Netgov.com joins e-fray

Netgov.com — an electronic government company created to help facilitate

greater interaction between citizens and their state and local governments — launched last week, joining a host of similar businesses in the increasingly

crowded e-government marketplace.

But what separates this company from its business-to-government counterparts

is that it's not proposing to create portals or dump loads of software on

agencies. Instead, Netgov.com aims to enhance municipalities' current online

capabilities and help them launch site-specific applications, said Bruce

Masterson, president and chief operating officer at Netgov.

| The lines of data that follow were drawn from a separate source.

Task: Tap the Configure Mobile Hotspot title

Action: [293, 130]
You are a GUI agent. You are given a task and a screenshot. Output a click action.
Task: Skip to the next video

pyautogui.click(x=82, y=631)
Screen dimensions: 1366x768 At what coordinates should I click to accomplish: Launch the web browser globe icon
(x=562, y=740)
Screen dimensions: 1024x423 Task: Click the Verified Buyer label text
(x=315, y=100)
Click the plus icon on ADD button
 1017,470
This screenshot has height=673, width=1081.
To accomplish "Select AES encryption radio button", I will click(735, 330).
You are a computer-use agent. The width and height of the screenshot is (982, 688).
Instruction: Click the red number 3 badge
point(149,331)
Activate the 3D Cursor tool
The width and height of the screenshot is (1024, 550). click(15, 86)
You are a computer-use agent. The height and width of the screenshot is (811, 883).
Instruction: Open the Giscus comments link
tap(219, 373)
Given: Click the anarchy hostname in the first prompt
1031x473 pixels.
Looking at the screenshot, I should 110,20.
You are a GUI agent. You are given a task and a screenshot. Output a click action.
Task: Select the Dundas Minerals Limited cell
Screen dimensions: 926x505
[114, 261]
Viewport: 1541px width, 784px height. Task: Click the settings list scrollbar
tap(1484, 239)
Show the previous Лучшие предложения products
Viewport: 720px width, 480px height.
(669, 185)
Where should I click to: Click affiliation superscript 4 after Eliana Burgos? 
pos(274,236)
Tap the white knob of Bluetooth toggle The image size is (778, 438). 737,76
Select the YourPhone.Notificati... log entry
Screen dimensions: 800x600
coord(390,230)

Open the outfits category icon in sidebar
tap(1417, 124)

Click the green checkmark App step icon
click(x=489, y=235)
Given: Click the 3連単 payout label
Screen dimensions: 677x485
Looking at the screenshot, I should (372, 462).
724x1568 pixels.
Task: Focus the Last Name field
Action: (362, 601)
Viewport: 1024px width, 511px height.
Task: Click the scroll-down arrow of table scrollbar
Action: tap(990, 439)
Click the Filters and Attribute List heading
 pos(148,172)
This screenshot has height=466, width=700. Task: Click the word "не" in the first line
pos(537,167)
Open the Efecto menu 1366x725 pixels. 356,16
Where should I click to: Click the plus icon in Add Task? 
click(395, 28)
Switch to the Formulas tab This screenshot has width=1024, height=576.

"We want to work with local governments to brand solutions into their Web

sites," Masterson said. "We're really focused on cities and counties, with

some state plans, and we'll be making some announcements...about agreements

we've signed, and we have others in the works."

Stephen Goldsmith, the former mayor of Indianapolis, is chairman of

the Chicago-based company, and William Lederer, who created the multimillion-dollar

Art.com e-commerce site, is the vice-chairman.

Goldsmith gained wide recognition during his two terms as mayor during

the 1990s for outsourcing many government services. He established 170 separate

government functions and applied the "Yellow Pages" rule to each one: If

the government was in the same business as more than three private companies,

Goldsmith reasoned, the public sector was probably not doing it as well,

and therefore should outsource the business.

Netgov also announced the appointment of three former mayors to its

advisory board: Ed Rendell of Philadelphia, Kurt Schmoke of Baltimore and

Jerry Abramson of Louisville, Ky.

Netgov.com's city and county focus is based on its leaders' expertise in

those areas and the high number of transactions at the lower levels of government,

said Steve Waldon, chief technology officer at Netgov.com.

"We're a portal enabler for municipalities and are focused on those that

have high transaction rates between citizens and businesses and the government,"

Waldon said.

The company will make money though licensing fees, transaction fees

or convenience charges paid either by the governments or the constituents — or a combination of those options.